Activity
Please repeat, exactly as written, the line containing "Task: Select the" and every line after it through the end of the records below, leaving out any pictures.

Supplied material
******************************
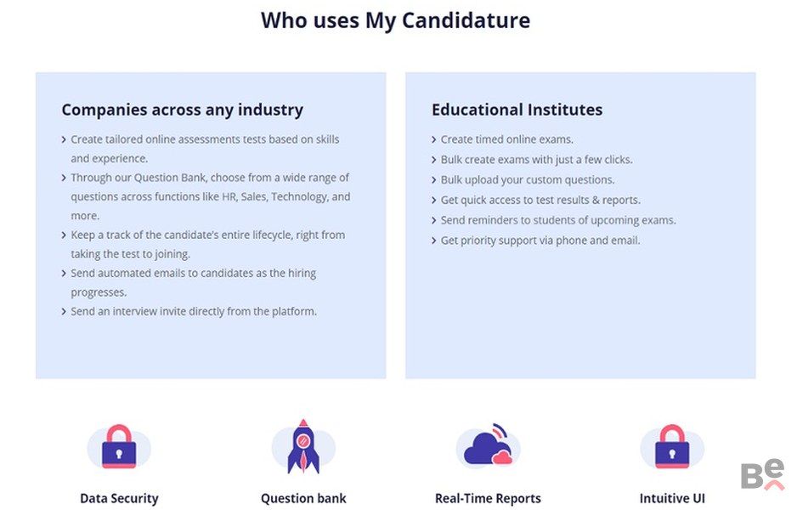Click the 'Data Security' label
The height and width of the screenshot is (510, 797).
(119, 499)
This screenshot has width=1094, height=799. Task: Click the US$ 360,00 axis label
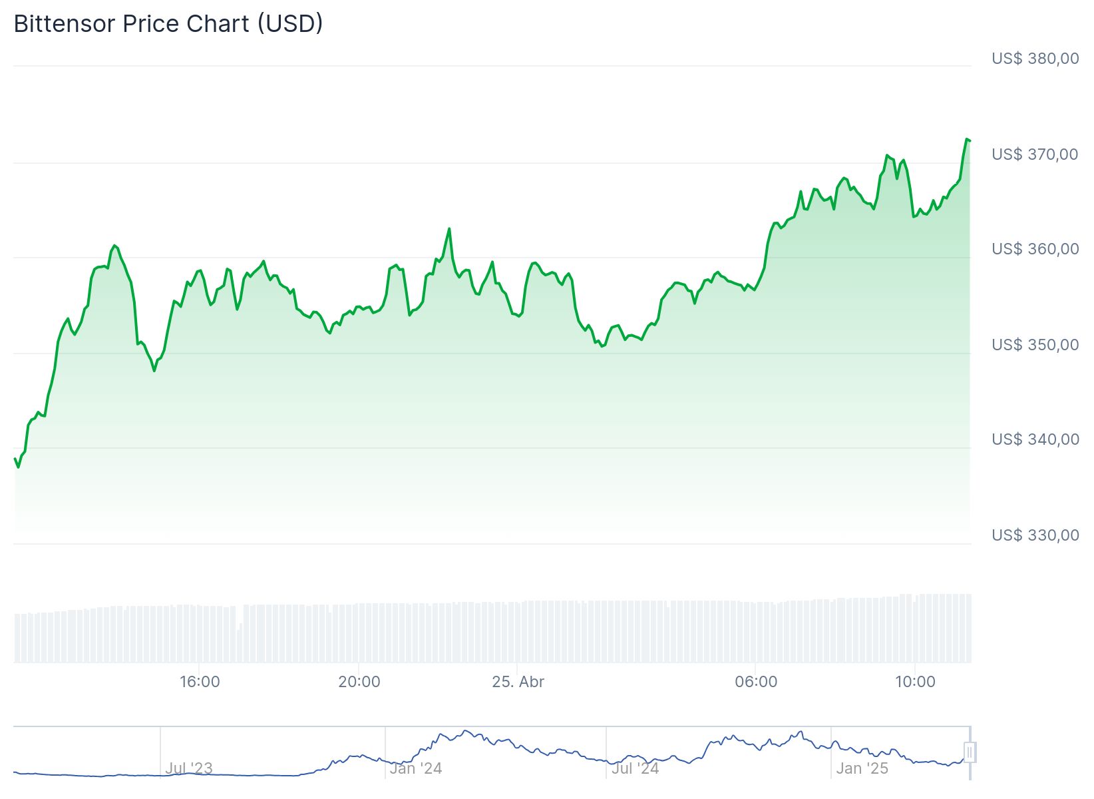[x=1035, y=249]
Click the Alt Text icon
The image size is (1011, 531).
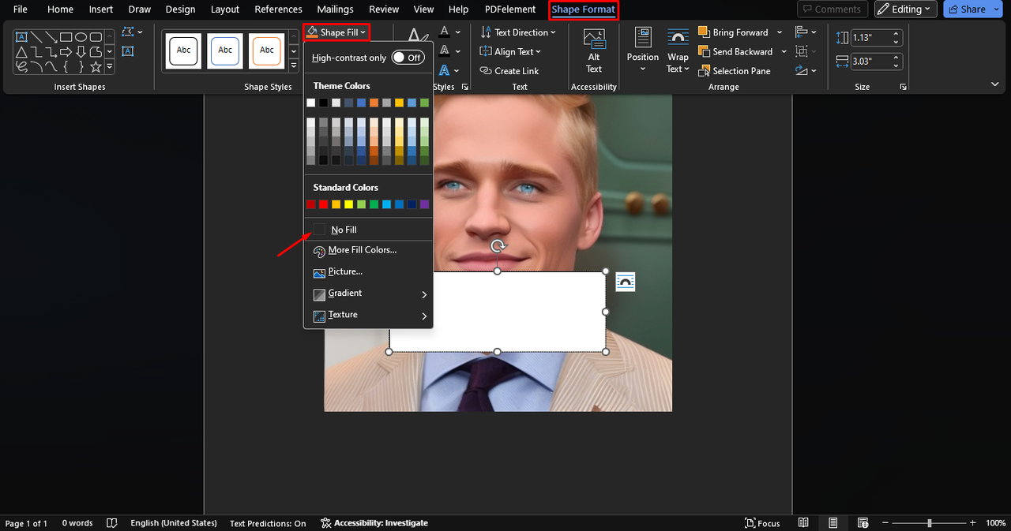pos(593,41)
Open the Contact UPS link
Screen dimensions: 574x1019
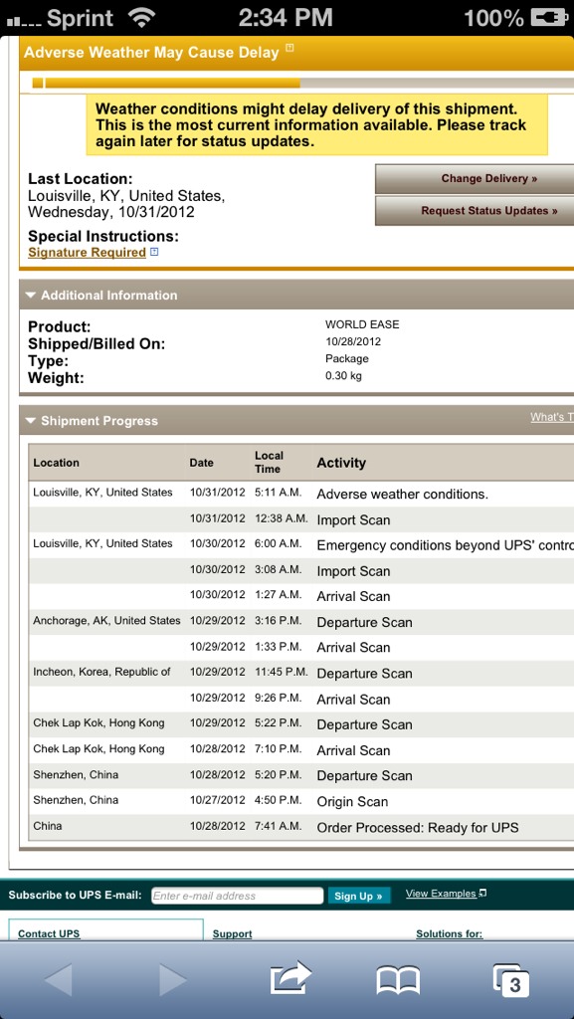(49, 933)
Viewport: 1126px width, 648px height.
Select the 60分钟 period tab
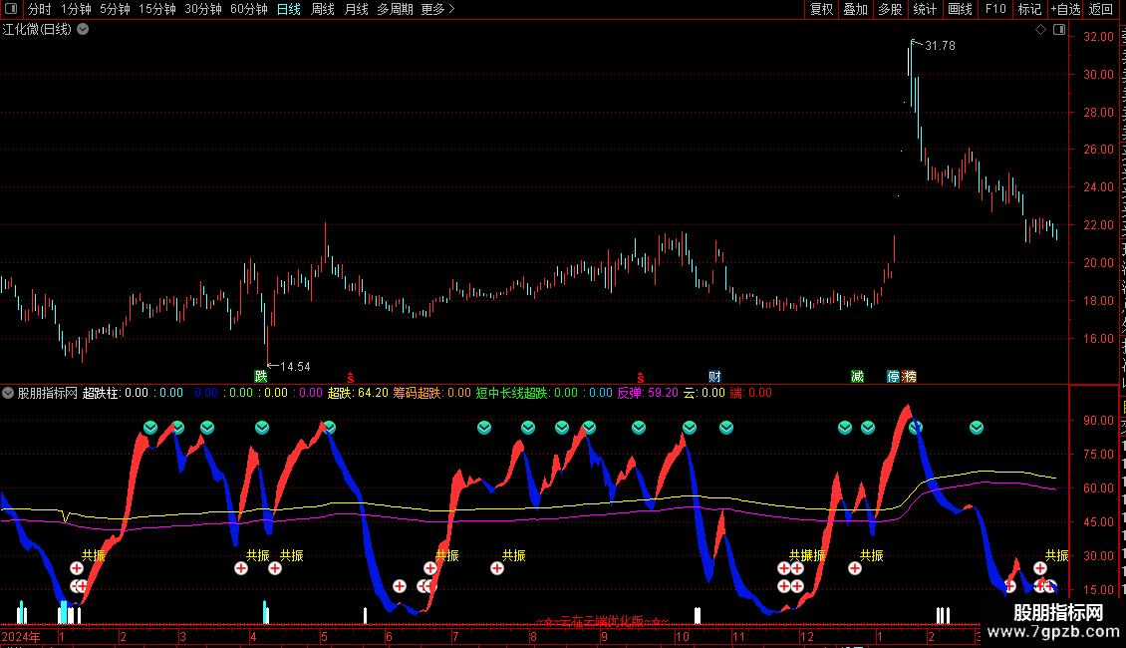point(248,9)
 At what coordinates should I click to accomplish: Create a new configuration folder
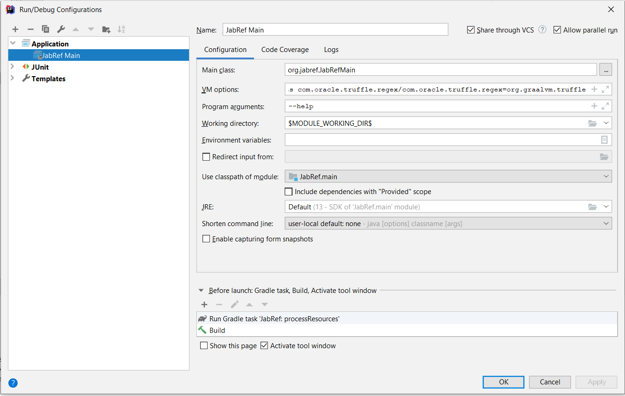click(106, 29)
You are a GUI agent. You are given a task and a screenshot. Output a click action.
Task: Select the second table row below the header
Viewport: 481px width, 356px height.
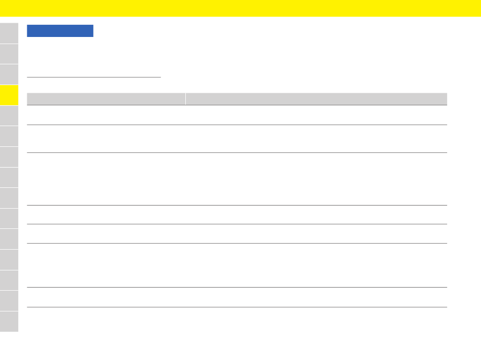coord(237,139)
******************************
Result of the exercise
Task: Select the second table row below the header
Viewport: 481px width, 356px height.
coord(237,139)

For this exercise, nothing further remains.